Problem details: Word for word, print all of the lines below.

Source material:

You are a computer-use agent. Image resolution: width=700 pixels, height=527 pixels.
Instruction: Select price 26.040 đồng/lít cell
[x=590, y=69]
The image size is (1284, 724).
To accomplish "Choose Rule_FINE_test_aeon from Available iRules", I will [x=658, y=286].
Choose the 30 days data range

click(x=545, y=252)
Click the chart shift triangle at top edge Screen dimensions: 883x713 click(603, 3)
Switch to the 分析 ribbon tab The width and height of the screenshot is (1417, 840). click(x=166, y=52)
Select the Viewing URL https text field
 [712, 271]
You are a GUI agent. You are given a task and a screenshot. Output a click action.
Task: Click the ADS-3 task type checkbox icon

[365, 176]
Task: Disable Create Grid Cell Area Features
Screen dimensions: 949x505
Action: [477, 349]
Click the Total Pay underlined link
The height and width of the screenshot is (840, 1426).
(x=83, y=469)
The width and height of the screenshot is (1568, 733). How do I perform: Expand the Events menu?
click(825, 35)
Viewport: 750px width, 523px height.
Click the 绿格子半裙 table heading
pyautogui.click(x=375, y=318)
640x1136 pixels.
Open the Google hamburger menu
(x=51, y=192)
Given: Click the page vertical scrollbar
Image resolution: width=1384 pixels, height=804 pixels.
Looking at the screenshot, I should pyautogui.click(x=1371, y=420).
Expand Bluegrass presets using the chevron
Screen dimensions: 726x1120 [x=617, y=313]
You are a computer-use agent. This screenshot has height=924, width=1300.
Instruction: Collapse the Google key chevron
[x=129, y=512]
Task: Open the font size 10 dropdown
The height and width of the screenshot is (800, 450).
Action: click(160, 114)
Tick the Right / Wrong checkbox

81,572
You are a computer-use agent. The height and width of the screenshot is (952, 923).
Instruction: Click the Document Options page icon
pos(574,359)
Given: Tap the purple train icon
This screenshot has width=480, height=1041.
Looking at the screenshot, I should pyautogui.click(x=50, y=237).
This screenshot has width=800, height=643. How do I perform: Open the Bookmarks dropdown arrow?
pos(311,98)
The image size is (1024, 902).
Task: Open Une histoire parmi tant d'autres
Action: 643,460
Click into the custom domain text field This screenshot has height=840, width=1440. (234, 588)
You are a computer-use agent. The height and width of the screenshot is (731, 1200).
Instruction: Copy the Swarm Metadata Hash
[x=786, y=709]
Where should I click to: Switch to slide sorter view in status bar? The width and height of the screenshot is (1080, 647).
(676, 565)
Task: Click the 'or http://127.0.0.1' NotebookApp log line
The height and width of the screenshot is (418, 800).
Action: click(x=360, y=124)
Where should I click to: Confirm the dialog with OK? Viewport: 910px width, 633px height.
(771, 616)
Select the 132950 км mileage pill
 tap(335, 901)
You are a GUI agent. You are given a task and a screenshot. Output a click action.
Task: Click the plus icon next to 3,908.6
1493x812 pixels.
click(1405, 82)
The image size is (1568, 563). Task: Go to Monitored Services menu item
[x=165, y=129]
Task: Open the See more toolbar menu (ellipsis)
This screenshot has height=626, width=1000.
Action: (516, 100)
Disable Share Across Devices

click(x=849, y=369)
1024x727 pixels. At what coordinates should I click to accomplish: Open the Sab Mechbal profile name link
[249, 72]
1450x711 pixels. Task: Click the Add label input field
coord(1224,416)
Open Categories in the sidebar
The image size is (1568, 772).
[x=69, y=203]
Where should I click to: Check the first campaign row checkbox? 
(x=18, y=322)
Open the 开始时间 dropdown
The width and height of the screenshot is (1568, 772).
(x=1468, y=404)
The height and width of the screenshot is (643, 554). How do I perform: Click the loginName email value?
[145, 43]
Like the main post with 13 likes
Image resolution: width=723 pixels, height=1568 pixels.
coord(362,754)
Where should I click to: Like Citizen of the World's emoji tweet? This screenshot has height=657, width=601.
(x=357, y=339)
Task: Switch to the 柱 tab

Solution to the exercise:
You are a computer-use agent. Image resolution: width=700 pixels, height=527 pixels.
Instruction: Select price 26.040 đồng/lít cell
[x=590, y=69]
The image size is (1284, 724).
To accomplish "Choose Rule_FINE_test_aeon from Available iRules", I will [x=658, y=286].
Choose the 30 days data range

click(x=545, y=252)
Click the chart shift triangle at top edge Screen dimensions: 883x713 click(603, 3)
Switch to the 分析 ribbon tab The width and height of the screenshot is (1417, 840). click(x=166, y=52)
Select the Viewing URL https text field
 [712, 271]
You are a GUI agent. You are given a task and a screenshot. Output a click action.
Task: Click the ADS-3 task type checkbox icon

[365, 176]
Task: Disable Create Grid Cell Area Features
Screen dimensions: 949x505
Action: [477, 349]
Click the Total Pay underlined link
The height and width of the screenshot is (840, 1426).
(x=83, y=469)
The width and height of the screenshot is (1568, 733). How do I perform: Expand the Events menu?
click(825, 35)
Viewport: 750px width, 523px height.
Click the 绿格子半裙 table heading
pyautogui.click(x=375, y=318)
640x1136 pixels.
Open the Google hamburger menu
(x=51, y=192)
Given: Click the page vertical scrollbar
Image resolution: width=1384 pixels, height=804 pixels.
Looking at the screenshot, I should pyautogui.click(x=1371, y=420).
Expand Bluegrass presets using the chevron
Screen dimensions: 726x1120 [x=617, y=313]
You are a computer-use agent. This screenshot has height=924, width=1300.
Instruction: Collapse the Google key chevron
[x=129, y=512]
Task: Open the font size 10 dropdown
The height and width of the screenshot is (800, 450).
Action: click(160, 114)
Tick the Right / Wrong checkbox

81,572
You are a computer-use agent. The height and width of the screenshot is (952, 923).
Instruction: Click the Document Options page icon
pos(574,359)
Given: Tap the purple train icon
This screenshot has width=480, height=1041.
Looking at the screenshot, I should pyautogui.click(x=50, y=237).
This screenshot has width=800, height=643. How do I perform: Open the Bookmarks dropdown arrow?
pos(311,98)
The image size is (1024, 902).
Task: Open Une histoire parmi tant d'autres
Action: 643,460
Click into the custom domain text field This screenshot has height=840, width=1440. (234, 588)
You are a computer-use agent. The height and width of the screenshot is (731, 1200).
Instruction: Copy the Swarm Metadata Hash
[x=786, y=709]
Where should I click to: Switch to slide sorter view in status bar? The width and height of the screenshot is (1080, 647).
(676, 565)
Task: Click the 'or http://127.0.0.1' NotebookApp log line
The height and width of the screenshot is (418, 800).
Action: click(x=360, y=124)
Where should I click to: Confirm the dialog with OK? Viewport: 910px width, 633px height.
(771, 616)
Select the 132950 км mileage pill
 tap(335, 901)
You are a GUI agent. You are given a task and a screenshot. Output a click action.
Task: Click the plus icon next to 3,908.6
1493x812 pixels.
click(1405, 82)
The image size is (1568, 563). Task: Go to Monitored Services menu item
[x=165, y=129]
Task: Open the See more toolbar menu (ellipsis)
This screenshot has height=626, width=1000.
Action: (516, 100)
Disable Share Across Devices

click(x=849, y=369)
1024x727 pixels. At what coordinates should I click to accomplish: Open the Sab Mechbal profile name link
[249, 72]
1450x711 pixels. Task: Click the Add label input field
coord(1224,416)
Open Categories in the sidebar
The image size is (1568, 772).
[x=69, y=203]
Where should I click to: Check the first campaign row checkbox? 
(x=18, y=322)
Open the 开始时间 dropdown
The width and height of the screenshot is (1568, 772).
(x=1468, y=404)
The height and width of the screenshot is (643, 554). How do I perform: Click the loginName email value?
[145, 43]
Like the main post with 13 likes
Image resolution: width=723 pixels, height=1568 pixels.
coord(362,754)
Where should I click to: Like Citizen of the World's emoji tweet? This screenshot has height=657, width=601.
(x=357, y=339)
Task: Switch to the 柱 tab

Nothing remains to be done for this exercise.